| Task requirements |
Print, in exact form, the lines below from the one containing "Task: Click the orange MVP виджета tag" through the one containing "This screenshot has height=716, width=1274.", and omit all others.
[Records supplied — start]
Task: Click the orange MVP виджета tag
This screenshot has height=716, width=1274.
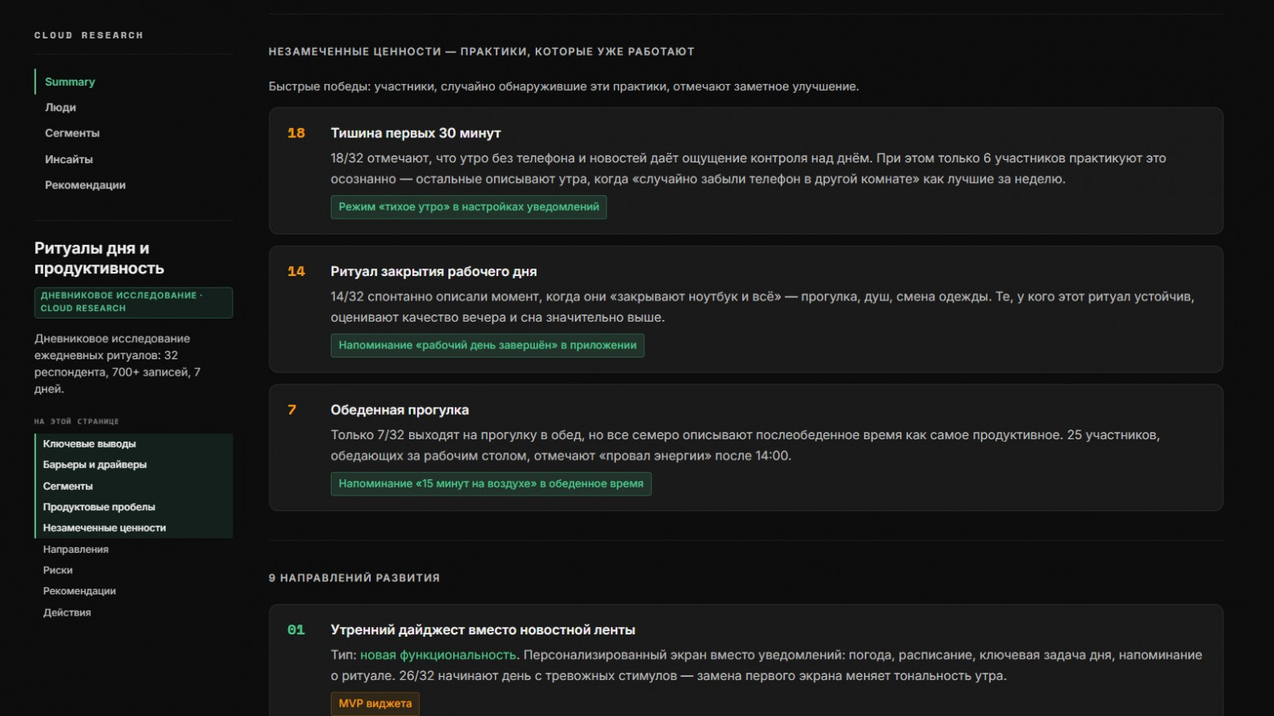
[Records supplied — finish]
[Records supplied — start]
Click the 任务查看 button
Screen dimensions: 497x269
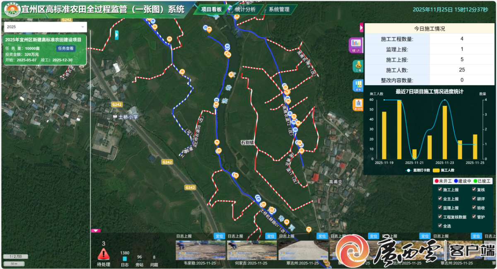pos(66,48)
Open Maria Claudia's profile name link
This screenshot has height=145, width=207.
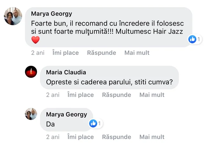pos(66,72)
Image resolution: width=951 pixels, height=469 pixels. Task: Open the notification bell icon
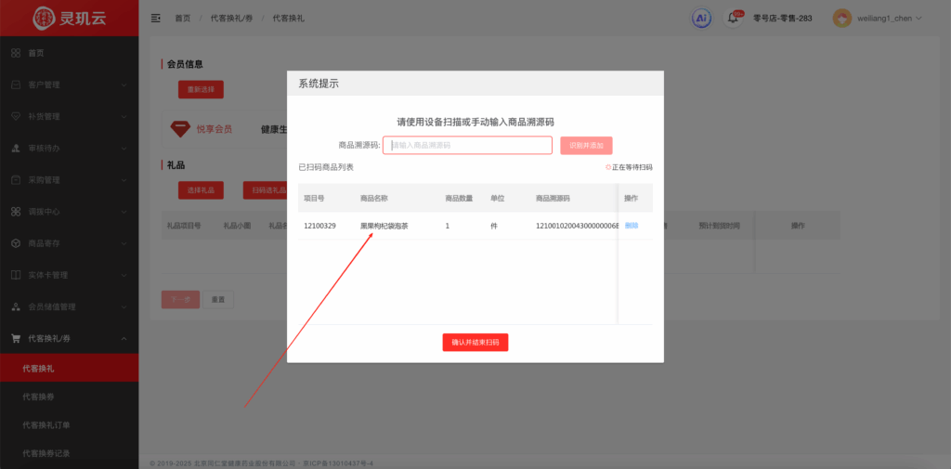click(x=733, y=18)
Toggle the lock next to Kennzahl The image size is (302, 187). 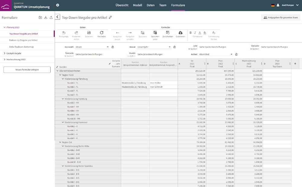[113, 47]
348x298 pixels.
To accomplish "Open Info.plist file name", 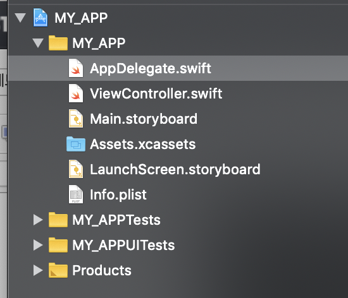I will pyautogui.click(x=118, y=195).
[Records supplied — finish]
| Expected output |
Task: Click the orange MVP виджета tag
This screenshot has height=716, width=1274.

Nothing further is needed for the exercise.